Much like the popular classes for Hall, many culture producers from the peripheries resist this international cultural implantation. These forms of cultural struggle are visible in the moments where the novel attempts to subvert and defy hegemonic culture by instrumentalizing it. I call the acts staged by Big Banana and Eduardo a “performance of distinction” to highlight the performative aspect of their actions and what they ultimately intend to attain: membership of a prestigious intellectual circle. In short, to “perform distinction” is to set up a situation in order to show off cultural knowledge in a way that associates the performer with a cultured class. These are instances in which the oppressed use the dominant culture to proclaim their worth. The performance of distinction, thus, takes place right at the center of the cultural struggle, between the lines of resistance, refusal, and acceptance.

2. Big Banana at the Margins of Visibility

The interplay of national and cosmopolitan identities in Roberto Quesada’s Big Banana speaks to the cultural peripheralization of Honduras. As Arturo Arias describes, Central America is doubly marginalized by the hegemonic center and the Latin American center (Arias 2007, vol. xii). However, as Sophie Esch notes in “Passages, Transits, Flows”, Central American voices like Rubén Darío and Miguel Ángel Asturias, as well as the literary genre of testimonio, which generated in the isthmus, have been very much at the center of Latin American literary production (Esch 2020a, p. 18). Often, scholarly discussions have focused either on the overshadowing figures mentioned above or on Central American Cold War literature, which mostly came from El Salvador, Nicaragua, and Guatemala.6 Notwithstanding, Arias’s double marginalization describes the situation of Honduran literature perfectly: a literature still largely understudied and underrepresented in explorations of both Central and Latin America.
Another way of understanding the positionality of Honduran literature within the international literary markets is through the framework of the (ultra)minor or minority literature. A fundamentally relational category, the minor and ultraminor are useful when considering the relation between literary communities on different scales, that is to say, in comparison with greater literatures (Moberg and Damrosch 2022, p. 2).

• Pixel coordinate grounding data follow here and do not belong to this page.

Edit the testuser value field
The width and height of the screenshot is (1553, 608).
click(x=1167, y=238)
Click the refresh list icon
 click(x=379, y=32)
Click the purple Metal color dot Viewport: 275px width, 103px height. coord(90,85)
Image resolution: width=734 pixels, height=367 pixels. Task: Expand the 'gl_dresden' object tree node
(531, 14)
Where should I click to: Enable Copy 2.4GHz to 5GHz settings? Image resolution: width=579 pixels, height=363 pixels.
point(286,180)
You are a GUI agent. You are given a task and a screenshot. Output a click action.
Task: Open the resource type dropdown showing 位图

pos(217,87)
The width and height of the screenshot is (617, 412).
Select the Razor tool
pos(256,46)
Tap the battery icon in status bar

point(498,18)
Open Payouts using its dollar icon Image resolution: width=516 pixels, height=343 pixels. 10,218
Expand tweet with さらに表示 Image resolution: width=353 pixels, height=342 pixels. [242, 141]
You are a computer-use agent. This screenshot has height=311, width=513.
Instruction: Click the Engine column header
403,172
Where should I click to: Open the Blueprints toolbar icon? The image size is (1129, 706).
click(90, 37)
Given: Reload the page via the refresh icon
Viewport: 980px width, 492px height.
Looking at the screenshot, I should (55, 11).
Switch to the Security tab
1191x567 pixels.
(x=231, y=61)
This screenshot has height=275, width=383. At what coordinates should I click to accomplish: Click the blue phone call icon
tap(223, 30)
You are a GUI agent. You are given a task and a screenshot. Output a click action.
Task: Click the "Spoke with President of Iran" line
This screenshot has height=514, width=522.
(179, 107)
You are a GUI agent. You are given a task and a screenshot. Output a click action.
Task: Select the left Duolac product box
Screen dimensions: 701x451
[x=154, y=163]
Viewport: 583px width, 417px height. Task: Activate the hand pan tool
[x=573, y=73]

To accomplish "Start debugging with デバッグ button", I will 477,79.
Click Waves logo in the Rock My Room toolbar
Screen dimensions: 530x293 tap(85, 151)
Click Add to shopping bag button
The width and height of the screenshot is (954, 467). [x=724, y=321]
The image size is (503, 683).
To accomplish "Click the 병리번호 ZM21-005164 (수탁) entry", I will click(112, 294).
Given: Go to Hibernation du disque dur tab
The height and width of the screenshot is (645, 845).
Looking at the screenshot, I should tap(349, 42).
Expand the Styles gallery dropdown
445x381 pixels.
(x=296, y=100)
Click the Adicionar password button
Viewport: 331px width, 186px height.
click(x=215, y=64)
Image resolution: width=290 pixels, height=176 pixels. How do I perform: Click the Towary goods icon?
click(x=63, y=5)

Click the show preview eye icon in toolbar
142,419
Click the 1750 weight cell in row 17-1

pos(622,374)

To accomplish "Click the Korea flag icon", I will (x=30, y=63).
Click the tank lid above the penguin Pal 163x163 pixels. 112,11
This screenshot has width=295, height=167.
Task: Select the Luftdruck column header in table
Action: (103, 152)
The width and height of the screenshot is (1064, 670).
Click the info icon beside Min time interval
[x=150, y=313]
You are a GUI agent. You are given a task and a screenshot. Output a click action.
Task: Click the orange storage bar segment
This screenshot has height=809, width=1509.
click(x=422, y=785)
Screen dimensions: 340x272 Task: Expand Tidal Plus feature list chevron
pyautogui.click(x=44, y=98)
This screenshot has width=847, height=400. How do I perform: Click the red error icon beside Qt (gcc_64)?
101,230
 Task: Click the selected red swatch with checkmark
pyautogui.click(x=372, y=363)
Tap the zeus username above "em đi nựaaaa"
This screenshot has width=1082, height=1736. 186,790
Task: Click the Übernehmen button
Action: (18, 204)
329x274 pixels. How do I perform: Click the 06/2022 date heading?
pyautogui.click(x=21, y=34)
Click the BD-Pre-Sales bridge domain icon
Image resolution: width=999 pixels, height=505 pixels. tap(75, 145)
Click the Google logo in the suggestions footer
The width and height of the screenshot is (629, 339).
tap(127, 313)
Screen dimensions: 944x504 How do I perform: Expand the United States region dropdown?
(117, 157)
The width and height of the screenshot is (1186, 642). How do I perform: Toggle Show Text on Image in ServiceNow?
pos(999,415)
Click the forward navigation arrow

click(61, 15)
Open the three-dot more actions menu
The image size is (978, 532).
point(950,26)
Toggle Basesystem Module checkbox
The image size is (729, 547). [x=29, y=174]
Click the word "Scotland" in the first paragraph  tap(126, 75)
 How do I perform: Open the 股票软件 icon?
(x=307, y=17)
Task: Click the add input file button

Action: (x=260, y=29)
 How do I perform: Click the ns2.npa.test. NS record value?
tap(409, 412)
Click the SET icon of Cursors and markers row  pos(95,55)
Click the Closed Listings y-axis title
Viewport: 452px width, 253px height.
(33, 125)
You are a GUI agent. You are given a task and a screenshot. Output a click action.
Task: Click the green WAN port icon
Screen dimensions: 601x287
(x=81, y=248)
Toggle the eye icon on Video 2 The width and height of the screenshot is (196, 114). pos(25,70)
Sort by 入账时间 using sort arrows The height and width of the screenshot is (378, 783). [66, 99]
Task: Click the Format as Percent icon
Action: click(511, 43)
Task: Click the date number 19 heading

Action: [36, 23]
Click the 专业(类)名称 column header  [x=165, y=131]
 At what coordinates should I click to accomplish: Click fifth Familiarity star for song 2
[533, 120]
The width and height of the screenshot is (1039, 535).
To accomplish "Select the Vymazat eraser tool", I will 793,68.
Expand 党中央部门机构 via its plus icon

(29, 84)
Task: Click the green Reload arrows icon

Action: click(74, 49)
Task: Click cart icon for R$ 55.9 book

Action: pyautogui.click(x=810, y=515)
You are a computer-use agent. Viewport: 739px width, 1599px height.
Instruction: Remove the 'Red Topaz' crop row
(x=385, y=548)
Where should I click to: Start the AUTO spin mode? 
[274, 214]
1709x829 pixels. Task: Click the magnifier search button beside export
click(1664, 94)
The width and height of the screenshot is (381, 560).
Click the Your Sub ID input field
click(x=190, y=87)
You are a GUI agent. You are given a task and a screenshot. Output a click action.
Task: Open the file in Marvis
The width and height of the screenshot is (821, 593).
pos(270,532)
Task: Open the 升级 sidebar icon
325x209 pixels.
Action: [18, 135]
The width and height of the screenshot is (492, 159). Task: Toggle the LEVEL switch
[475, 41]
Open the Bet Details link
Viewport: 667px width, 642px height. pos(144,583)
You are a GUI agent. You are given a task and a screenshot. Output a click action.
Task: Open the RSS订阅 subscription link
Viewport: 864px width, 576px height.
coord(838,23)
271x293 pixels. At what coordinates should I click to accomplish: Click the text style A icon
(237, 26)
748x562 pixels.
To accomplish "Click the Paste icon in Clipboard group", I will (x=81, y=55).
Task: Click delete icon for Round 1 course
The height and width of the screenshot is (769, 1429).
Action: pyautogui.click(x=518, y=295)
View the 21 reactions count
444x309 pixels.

As the editors of Ultraminor World Literatures propose in their introduction to the volume, the size of ultraminor “entails structural handicaps and a systemic lack of capacity and resources connected to both space and time” but, beyond that, the ultraminor “compels compensation strategies generated by a survival struggle” (2022, pp. 2–3). Núria Codina Solá lays bare the case of minor literature even more sharply, holding that it is “constitutively caught up in a performative contradiction” given that the disparities of the production of meaning—which the text hopes to break through—are themselves reproduced in the act of writing (Codina Solá 2022, p. 501).7
With globalization, culture from the center has increasingly invaded the national markets of peripheral cultural productions. This has made the considerable disparities between local productions in Central America and the imported ones more evident. Marginal both within the larger discussions of the region and the hemisphere, Honduran productions have found themselves at yet a greater disadvantage vis-à-vis mainstream culture imported from the United States and Europe. Honduras’s marginalization in the literary and cultural field has led to an overwhelming desire for approval and attention. Considering the minor position of the Honduran literature field in world literature, and echoing Franco Moretti’s ideas on the core-periphery system in Conjectures on world literature (Moretti 2000), it is from the center (consisting of western literary traditions) that this minor literature would receive international validation.8 Here, I seek to nuance the understanding of the way in which Honduran writers respond to their unique situation as a minority in the world cultural market. In other words, I reconcile the paradoxical roles that popular and highbrow culture play in a context where every instance of national cultural production has been overshadowed by foreign productions and undercut by the nation’s fractured sense of self.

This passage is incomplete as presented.